Studio album by The Eighties Matchbox B-Line Disaster
- Released: 30 September 2002
- Length: 25:22
- Label: No Death; Island;
- Producer: Paul Tipler

The Eighties Matchbox B-Line Disaster chronology
|  | Horse of the Dog (2002) | The Royal Society (2004) |

= Horse of the Dog =

Horse of the Dog (stylized as Hörse Of the Dög) is the debut album by British rock band The Eighties Matchbox B-Line Disaster. It was released on 30 September 2002, on the No Death label in the UK.

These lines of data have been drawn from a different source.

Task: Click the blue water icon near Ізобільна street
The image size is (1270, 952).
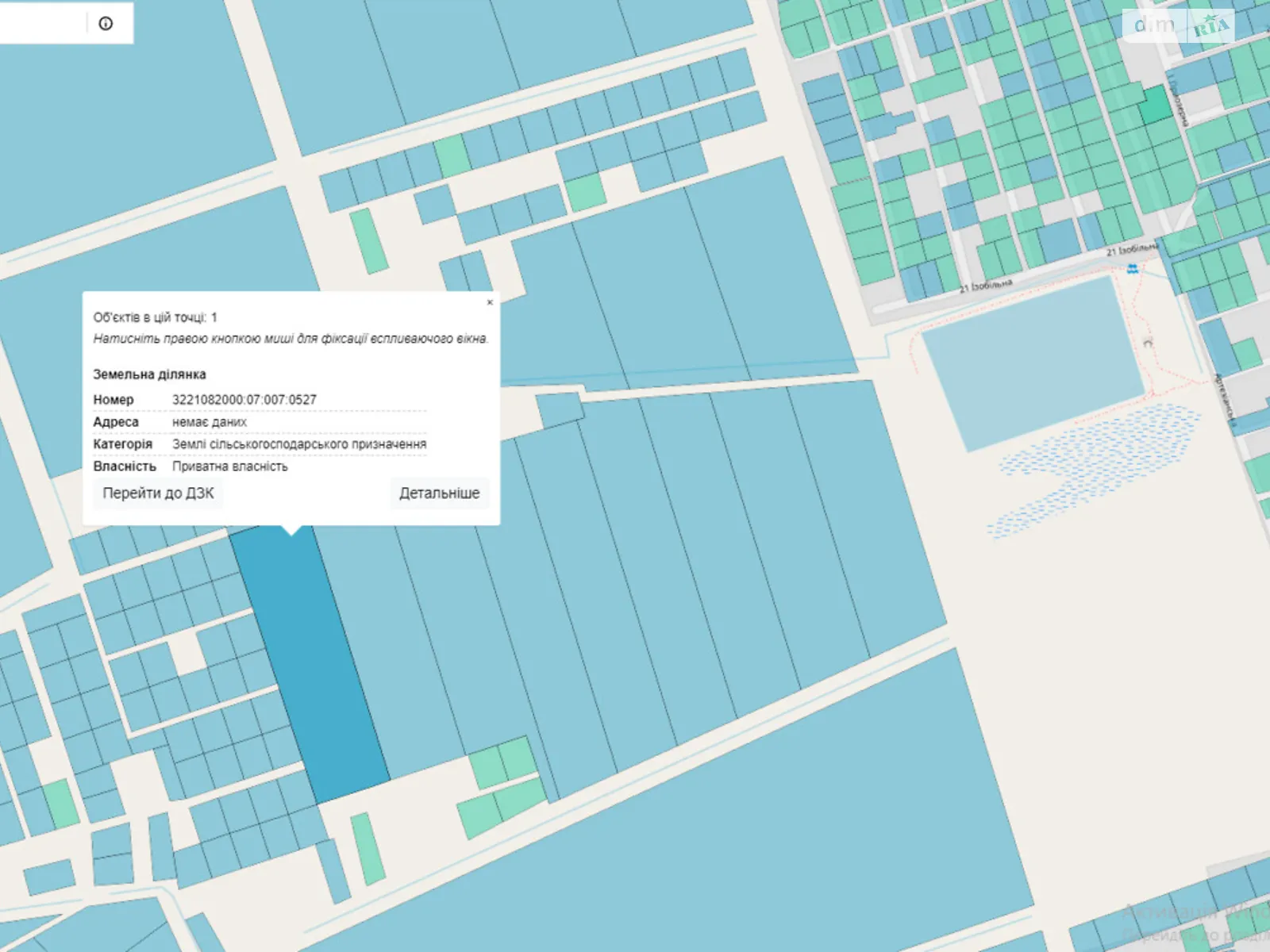Action: tap(1132, 269)
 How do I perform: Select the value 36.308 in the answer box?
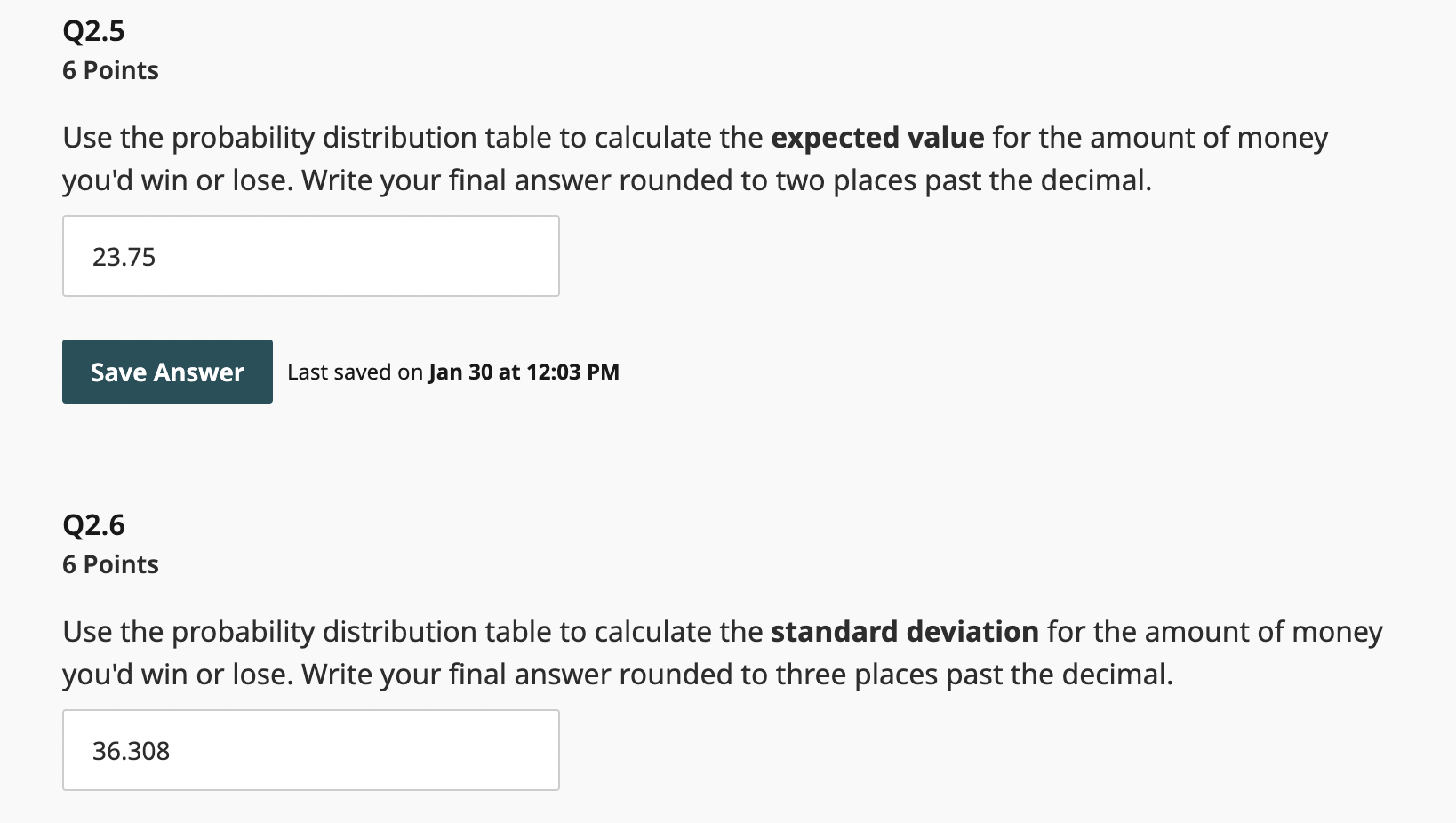132,751
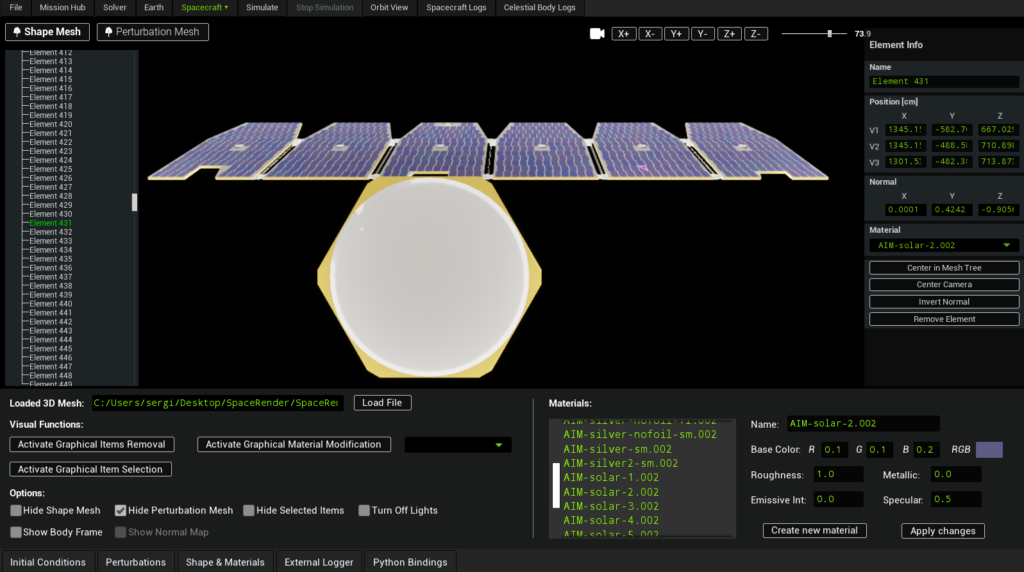Switch camera to Y- view

pyautogui.click(x=703, y=34)
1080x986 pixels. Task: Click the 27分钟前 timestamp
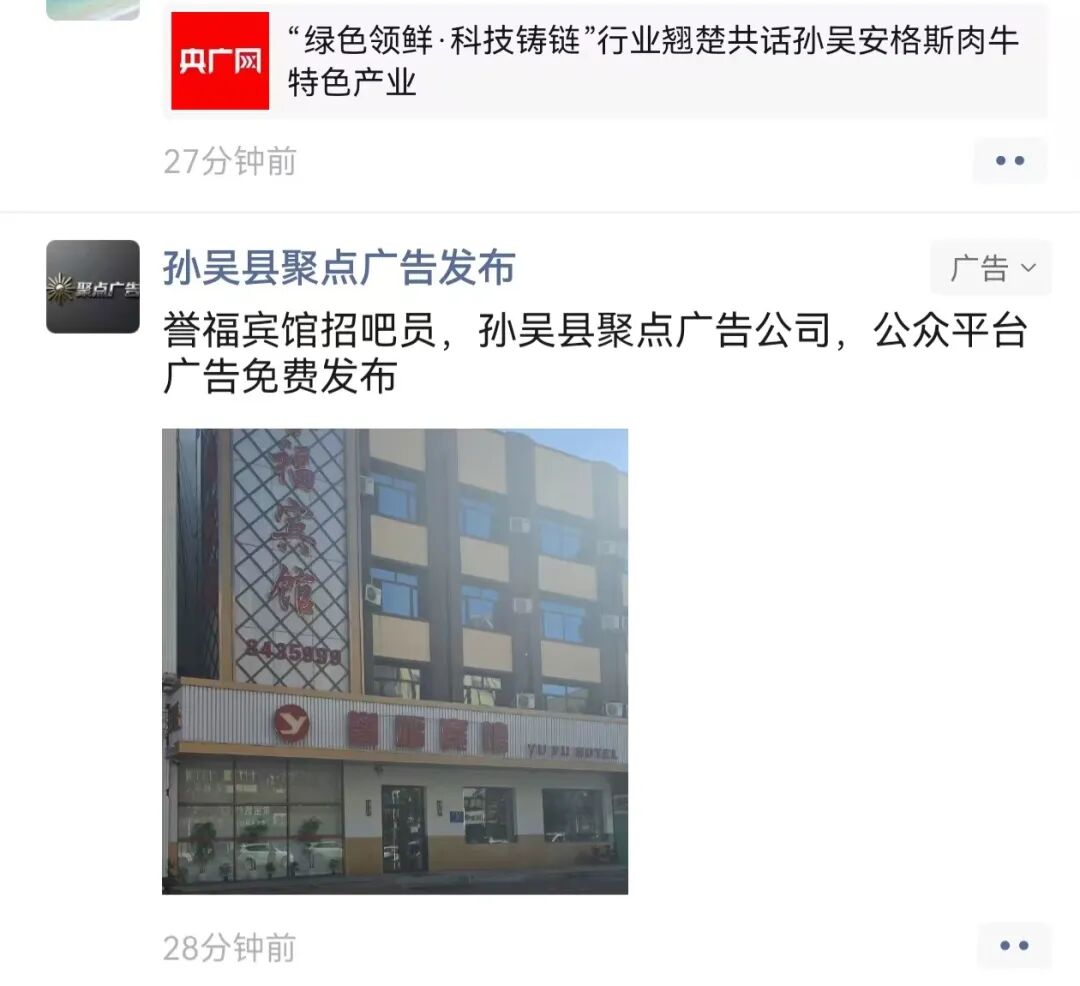click(229, 162)
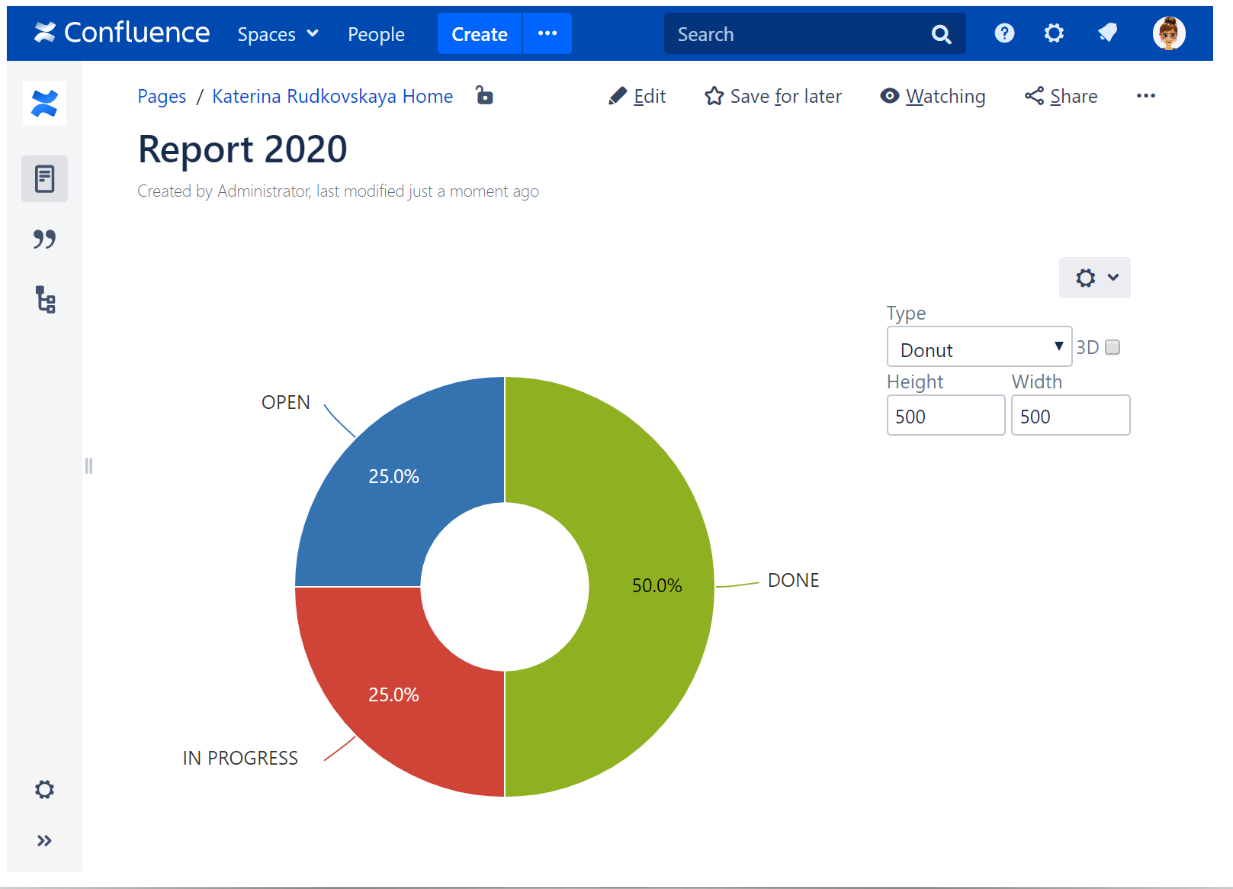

The album was ranked 12th out of 20 by Kerrang! magazine as their Album of the Year in 2002.

On the 5th October 2022, in conjunction with the album marking its 20-year anniversary, it was announced that a limited edition vinyl re-released was being produced to commemorate the band's release. Also included in the bundle is a second vinyl with all B-sides from the album's singles and liner notes from Edgar Wright, who directed the music video for Psychosis Safari.

==Track listing==
1. "Celebrate Your Mother" (McKnight & TEMBD) – 2.33
2. "Chicken" (Diamantopoulo & TEMBD) – 2.47
3. "Whack of Shit" (Huxley & TEMBD) – 2.18
4. "Psychosis Safari" (Norris & TEMBD) – 2.52
5. "Giant Bones" (Huxley & TEMBD) – 1.46
6. "Fishfingers" (Diamantopoulo & TEMBD) – 2.07
7. "Charge the Guns" (Huxley & TEMBD) – 1.25
8. "Morning Has Broken" (Huxley & TEMBD) – 2.33
9. "Team Meat" (Huxley & TEMBD) – 2.45
10. "Presidential Wave" (Huxley & TEMBD) – 4.06

===B-sides===
Amongst the list of B-sides below, live tracks, demo tracks and videos were also released on most of the singles from the album.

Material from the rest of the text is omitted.